When you talk about these systems as "multi-agent", you evoke free-form social, communication, and goal-alignment problems that don't even need to exist.

You're just architecting a single functional system, not a society.

If you're doing this properly, you're defining *structured* contracts between the modules, and you control (or delegate!) information flow. You ensure each module has access to all information/tools it may need, and ideally nothing else.

It's a new type of software, of course, and we need a lot of empirical insights and good tooling! I know that, I've worked on nothing but these types of systems for close to 6 years.

But what's involved is good system architecture and all the decisions *that* entails, with highly structured module contracts, which are fuzzy in *just* the right places. Most of the time, it need not become some kind of social coordination between employees/agents who have conflicting goals.

Now, here's the BIG catch. A lot of the hard-coded architecture decisions here are (necessarily) myopic, because they depend on ephemeral things like "how long the context length of today's model is" or "how good the model is at dividing tasks".

This is why we need to think about programming languages and query languages that decouple our fundamental intent (and information flow) from the lower-level tricks that make them work.
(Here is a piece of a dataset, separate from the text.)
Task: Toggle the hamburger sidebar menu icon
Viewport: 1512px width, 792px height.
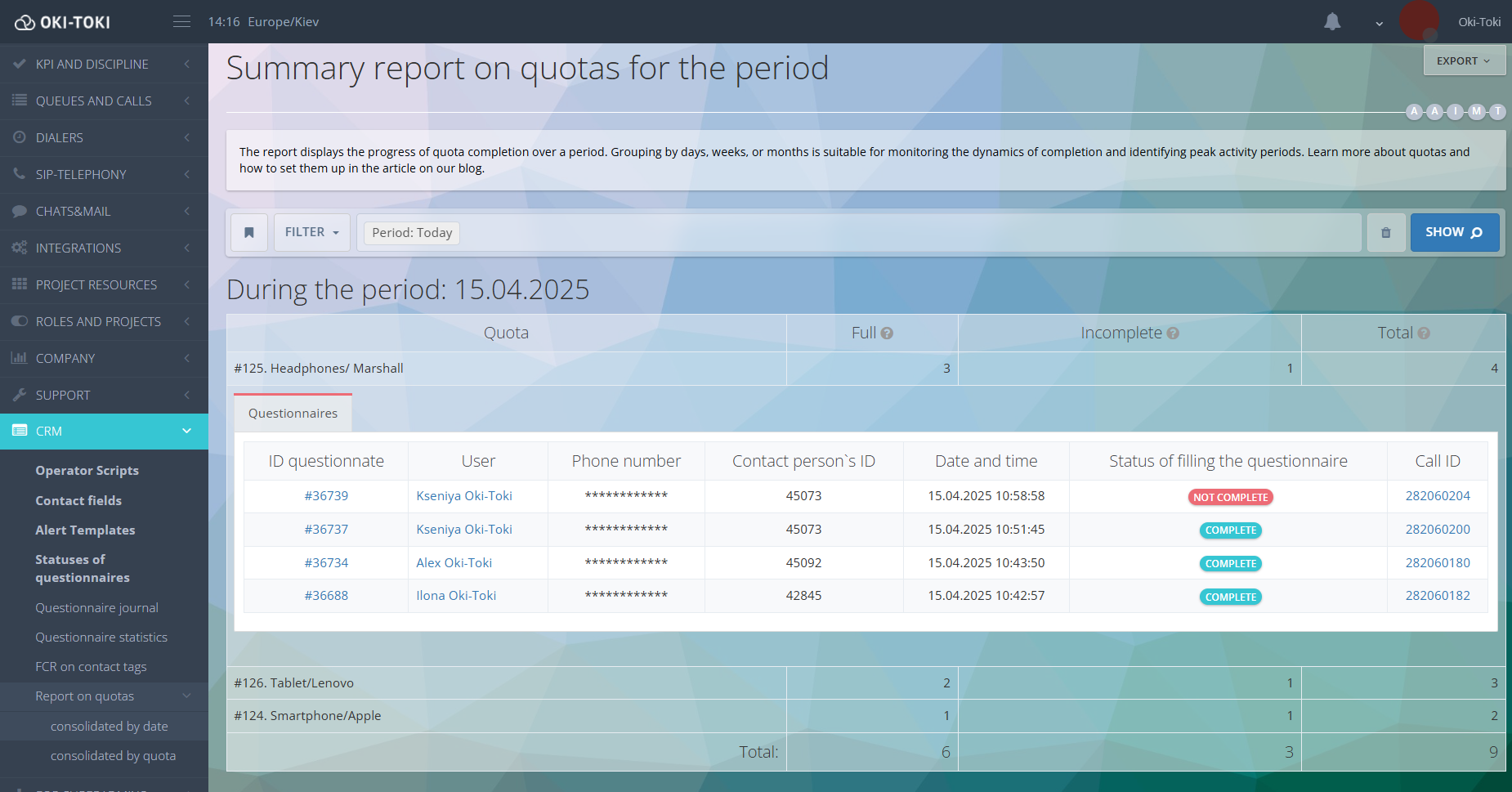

This is not new: Modularity in conventional programming languages is an illusion that helps the *programmer* be productive. It's how we can reason about and maintain big systems.

Under the hood, any compiler worth its salt is breaking down so much of this modularity illusion under the hood — with function inlining, dead code elimination, fusing instructions, vectorizing SIMD work and parallelizing other tasks, etc.

Hope this helps!

tl;dr It’s programming, not policy or management.

(I do actually think there’s a place for policy/management-style abstractions. It’s just not appropriate here and not what any of these systems are doing in the first place.)

Sigh, it's a bit of a mess.

Let me just give you guys the full nuance in one stream of consciousness since I think we'll continue to get partial interpretations that confuse everyone. All the little things I post need to always be put together in one place.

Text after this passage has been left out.